▶ **Work task**
Using the records below, write out again exactly the lines that begin at the line containing "Where should I click to: Expand chat" and end at the line containing "You are a computer-use agent. Image", and no other lines.

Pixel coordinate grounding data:

= = =

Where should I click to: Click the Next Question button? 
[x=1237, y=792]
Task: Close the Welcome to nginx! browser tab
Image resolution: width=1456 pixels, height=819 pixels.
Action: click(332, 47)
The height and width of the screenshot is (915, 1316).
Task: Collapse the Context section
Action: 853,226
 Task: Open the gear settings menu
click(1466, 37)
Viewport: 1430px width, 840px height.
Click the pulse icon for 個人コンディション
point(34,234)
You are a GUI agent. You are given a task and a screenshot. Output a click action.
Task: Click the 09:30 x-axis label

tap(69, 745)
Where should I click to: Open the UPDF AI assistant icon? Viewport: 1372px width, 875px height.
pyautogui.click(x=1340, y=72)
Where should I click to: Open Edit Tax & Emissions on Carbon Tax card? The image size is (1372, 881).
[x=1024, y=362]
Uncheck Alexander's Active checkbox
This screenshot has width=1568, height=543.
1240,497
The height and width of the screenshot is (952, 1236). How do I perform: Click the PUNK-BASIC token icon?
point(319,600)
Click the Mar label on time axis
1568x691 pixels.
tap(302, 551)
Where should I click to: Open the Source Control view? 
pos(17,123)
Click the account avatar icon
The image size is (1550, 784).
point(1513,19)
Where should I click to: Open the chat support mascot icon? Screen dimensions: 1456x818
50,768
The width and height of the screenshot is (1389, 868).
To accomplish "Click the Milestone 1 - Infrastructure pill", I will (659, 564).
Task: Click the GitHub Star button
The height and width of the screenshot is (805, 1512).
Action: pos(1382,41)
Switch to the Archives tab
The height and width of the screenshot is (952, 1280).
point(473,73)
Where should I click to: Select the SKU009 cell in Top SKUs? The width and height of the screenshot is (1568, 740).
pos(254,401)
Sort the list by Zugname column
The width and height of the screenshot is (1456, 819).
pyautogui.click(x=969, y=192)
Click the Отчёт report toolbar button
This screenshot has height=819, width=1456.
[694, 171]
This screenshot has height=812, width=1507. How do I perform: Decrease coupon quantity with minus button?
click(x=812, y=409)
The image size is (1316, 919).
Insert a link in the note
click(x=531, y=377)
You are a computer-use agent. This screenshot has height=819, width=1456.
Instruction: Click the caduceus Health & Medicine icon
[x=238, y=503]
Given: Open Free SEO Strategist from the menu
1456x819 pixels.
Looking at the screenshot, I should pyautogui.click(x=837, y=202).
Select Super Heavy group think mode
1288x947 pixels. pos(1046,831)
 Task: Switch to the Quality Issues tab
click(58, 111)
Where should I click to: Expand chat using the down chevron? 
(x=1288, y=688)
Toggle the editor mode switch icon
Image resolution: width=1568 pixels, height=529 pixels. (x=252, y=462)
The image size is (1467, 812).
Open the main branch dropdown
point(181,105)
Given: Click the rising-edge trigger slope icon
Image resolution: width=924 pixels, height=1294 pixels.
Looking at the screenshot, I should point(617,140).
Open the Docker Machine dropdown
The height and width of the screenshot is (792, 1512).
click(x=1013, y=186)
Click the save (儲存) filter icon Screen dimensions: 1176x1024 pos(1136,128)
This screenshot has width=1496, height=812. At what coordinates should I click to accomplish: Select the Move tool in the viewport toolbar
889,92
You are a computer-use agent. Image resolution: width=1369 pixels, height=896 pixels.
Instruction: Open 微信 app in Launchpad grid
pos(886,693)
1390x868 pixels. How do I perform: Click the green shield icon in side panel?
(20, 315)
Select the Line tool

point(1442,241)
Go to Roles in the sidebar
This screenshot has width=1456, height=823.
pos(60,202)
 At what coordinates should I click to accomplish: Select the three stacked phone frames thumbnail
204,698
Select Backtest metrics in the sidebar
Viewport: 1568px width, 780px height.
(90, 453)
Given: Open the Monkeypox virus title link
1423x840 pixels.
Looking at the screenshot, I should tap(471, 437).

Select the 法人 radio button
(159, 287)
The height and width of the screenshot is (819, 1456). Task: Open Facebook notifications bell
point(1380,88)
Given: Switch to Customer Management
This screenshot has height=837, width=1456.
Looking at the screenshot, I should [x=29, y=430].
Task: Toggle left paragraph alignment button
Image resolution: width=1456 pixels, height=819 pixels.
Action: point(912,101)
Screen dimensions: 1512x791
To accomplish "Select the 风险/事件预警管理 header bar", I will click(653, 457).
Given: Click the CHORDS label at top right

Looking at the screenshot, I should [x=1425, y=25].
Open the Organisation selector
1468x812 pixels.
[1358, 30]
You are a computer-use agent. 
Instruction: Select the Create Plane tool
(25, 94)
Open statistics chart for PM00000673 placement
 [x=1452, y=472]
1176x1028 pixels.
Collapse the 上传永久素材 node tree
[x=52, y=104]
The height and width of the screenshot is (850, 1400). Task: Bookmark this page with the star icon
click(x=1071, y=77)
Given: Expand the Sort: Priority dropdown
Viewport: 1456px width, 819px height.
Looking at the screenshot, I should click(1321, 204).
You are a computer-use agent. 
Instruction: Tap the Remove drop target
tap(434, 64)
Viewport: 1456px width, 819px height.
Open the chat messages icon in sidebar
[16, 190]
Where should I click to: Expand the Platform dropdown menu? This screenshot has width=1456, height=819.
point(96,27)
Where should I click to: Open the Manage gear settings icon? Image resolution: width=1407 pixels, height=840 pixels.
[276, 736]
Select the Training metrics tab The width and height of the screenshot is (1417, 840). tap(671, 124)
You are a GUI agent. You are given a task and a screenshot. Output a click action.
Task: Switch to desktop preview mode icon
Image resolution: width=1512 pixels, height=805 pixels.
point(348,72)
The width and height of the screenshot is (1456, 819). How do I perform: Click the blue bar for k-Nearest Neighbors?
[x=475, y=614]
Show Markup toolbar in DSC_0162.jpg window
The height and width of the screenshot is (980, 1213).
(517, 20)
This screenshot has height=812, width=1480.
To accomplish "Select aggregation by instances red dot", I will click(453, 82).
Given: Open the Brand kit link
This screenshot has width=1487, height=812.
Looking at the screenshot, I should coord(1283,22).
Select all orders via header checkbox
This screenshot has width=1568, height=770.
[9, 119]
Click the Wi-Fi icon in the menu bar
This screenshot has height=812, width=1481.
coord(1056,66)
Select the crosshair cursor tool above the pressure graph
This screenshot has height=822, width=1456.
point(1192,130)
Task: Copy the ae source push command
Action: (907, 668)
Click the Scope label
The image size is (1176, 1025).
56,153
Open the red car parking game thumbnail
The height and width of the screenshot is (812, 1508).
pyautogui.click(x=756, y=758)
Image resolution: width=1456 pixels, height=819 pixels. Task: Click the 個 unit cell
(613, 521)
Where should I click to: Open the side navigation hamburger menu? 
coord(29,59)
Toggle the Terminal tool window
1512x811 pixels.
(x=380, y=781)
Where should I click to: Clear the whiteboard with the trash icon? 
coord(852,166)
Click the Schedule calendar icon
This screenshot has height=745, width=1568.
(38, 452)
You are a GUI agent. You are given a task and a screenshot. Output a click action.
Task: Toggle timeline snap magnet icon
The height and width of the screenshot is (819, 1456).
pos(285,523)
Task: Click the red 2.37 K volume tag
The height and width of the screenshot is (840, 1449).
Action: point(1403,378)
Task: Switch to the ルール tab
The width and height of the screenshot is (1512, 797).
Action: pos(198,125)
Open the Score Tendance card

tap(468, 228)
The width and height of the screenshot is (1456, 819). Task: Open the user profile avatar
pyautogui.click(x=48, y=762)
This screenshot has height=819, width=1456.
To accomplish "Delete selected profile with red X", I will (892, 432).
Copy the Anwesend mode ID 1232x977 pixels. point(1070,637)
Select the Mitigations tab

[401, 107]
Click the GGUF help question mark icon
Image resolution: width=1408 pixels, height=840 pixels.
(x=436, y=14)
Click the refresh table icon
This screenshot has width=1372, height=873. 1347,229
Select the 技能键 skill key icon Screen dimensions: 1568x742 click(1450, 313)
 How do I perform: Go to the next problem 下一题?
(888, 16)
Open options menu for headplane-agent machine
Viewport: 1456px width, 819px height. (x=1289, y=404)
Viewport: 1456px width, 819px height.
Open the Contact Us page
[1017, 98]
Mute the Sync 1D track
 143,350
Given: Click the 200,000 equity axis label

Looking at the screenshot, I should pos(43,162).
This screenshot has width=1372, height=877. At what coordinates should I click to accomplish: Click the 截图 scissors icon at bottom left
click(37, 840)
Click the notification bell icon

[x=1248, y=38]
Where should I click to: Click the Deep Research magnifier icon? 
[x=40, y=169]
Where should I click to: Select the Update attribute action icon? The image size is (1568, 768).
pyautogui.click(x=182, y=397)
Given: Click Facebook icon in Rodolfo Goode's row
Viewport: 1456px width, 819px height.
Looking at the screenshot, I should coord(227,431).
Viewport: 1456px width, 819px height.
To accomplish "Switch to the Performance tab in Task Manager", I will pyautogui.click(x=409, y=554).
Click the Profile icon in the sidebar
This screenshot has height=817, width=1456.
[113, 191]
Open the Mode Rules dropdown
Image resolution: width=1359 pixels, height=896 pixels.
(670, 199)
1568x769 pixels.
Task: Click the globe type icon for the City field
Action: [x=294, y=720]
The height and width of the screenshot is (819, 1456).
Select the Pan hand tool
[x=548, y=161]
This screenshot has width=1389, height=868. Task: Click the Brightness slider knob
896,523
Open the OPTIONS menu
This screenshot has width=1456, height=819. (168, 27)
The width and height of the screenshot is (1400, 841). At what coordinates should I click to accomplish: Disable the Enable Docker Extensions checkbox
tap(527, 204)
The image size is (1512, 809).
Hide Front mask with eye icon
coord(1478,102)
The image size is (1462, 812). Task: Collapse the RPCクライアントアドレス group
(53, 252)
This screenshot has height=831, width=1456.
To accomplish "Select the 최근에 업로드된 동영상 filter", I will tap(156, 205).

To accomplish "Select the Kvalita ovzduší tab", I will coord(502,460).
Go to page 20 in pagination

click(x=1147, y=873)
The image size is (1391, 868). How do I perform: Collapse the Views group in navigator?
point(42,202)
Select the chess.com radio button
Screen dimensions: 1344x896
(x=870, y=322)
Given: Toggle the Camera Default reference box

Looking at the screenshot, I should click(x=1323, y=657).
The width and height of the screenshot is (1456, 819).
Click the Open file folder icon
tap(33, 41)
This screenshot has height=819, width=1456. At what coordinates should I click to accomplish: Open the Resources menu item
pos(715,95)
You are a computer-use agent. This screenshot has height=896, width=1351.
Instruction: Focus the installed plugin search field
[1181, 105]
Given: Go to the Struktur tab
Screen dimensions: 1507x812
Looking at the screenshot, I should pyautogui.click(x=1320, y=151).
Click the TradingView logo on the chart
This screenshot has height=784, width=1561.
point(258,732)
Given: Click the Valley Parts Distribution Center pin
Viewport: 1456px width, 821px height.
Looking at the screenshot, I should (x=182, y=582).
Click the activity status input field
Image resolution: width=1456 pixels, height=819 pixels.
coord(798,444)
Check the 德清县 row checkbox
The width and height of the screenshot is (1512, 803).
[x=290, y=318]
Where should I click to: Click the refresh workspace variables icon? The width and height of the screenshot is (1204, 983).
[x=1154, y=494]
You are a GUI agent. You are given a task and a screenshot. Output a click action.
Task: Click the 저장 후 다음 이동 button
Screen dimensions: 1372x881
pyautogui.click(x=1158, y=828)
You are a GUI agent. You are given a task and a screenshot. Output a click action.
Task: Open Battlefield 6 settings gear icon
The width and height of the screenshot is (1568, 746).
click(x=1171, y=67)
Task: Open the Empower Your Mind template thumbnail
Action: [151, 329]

= = =

▶ **Solution to this problem**
Where should I click to: Expand chat using the down chevron? 
(x=1288, y=688)
Toggle the editor mode switch icon
Image resolution: width=1568 pixels, height=529 pixels. (x=252, y=462)
The image size is (1467, 812).
Open the main branch dropdown
point(181,105)
Given: Click the rising-edge trigger slope icon
Image resolution: width=924 pixels, height=1294 pixels.
Looking at the screenshot, I should point(617,140).
Open the Docker Machine dropdown
The height and width of the screenshot is (792, 1512).
click(x=1013, y=186)
Click the save (儲存) filter icon Screen dimensions: 1176x1024 pos(1136,128)
This screenshot has width=1496, height=812. At what coordinates should I click to accomplish: Select the Move tool in the viewport toolbar
889,92
You are a computer-use agent. Image resolution: width=1369 pixels, height=896 pixels.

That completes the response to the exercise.